Source records
━━━━━━━━━━━━━━━━━━━━━━━━━━━━━━

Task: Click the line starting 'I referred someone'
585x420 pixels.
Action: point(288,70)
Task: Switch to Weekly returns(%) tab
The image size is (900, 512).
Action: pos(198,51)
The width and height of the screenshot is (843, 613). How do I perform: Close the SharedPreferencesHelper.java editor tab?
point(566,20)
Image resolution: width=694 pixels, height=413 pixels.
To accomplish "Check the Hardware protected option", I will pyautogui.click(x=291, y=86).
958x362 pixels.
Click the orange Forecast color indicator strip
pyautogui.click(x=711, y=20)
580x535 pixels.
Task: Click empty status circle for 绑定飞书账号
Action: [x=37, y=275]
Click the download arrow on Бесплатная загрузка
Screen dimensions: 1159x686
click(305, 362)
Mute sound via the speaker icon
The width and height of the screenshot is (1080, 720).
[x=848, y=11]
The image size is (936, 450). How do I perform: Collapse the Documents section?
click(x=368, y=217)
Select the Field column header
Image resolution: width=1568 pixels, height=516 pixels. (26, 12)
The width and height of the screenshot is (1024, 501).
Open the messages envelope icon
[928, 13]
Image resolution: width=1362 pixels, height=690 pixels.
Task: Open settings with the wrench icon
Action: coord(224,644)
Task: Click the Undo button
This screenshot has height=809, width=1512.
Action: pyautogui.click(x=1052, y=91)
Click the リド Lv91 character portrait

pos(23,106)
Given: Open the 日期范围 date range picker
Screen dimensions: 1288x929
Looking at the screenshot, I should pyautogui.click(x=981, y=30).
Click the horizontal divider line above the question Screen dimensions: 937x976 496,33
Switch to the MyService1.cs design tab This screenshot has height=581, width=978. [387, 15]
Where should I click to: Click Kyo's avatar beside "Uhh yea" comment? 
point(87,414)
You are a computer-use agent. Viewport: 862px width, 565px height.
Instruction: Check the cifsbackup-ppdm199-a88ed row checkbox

━━━━━━━━━━━━━━━━━━━━━━━━━━━━━━

## About this task
Nothing in the records may be left out; transcribe all of them exactly.

## Written answer
Task: Click the line starting 'I referred someone'
585x420 pixels.
Action: point(288,70)
Task: Switch to Weekly returns(%) tab
The image size is (900, 512).
Action: pos(198,51)
The width and height of the screenshot is (843, 613). How do I perform: Close the SharedPreferencesHelper.java editor tab?
point(566,20)
Image resolution: width=694 pixels, height=413 pixels.
To accomplish "Check the Hardware protected option", I will pyautogui.click(x=291, y=86).
958x362 pixels.
Click the orange Forecast color indicator strip
pyautogui.click(x=711, y=20)
580x535 pixels.
Task: Click empty status circle for 绑定飞书账号
Action: [x=37, y=275]
Click the download arrow on Бесплатная загрузка
Screen dimensions: 1159x686
click(305, 362)
Mute sound via the speaker icon
The width and height of the screenshot is (1080, 720).
[x=848, y=11]
The image size is (936, 450). How do I perform: Collapse the Documents section?
click(x=368, y=217)
Select the Field column header
Image resolution: width=1568 pixels, height=516 pixels. (26, 12)
The width and height of the screenshot is (1024, 501).
Open the messages envelope icon
[928, 13]
Image resolution: width=1362 pixels, height=690 pixels.
Task: Open settings with the wrench icon
Action: coord(224,644)
Task: Click the Undo button
This screenshot has height=809, width=1512.
Action: pyautogui.click(x=1052, y=91)
Click the リド Lv91 character portrait

pos(23,106)
Given: Open the 日期范围 date range picker
Screen dimensions: 1288x929
Looking at the screenshot, I should pyautogui.click(x=981, y=30).
Click the horizontal divider line above the question Screen dimensions: 937x976 496,33
Switch to the MyService1.cs design tab This screenshot has height=581, width=978. [387, 15]
Where should I click to: Click Kyo's avatar beside "Uhh yea" comment? 
point(87,414)
You are a computer-use agent. Viewport: 862px width, 565px height.
Instruction: Check the cifsbackup-ppdm199-a88ed row checkbox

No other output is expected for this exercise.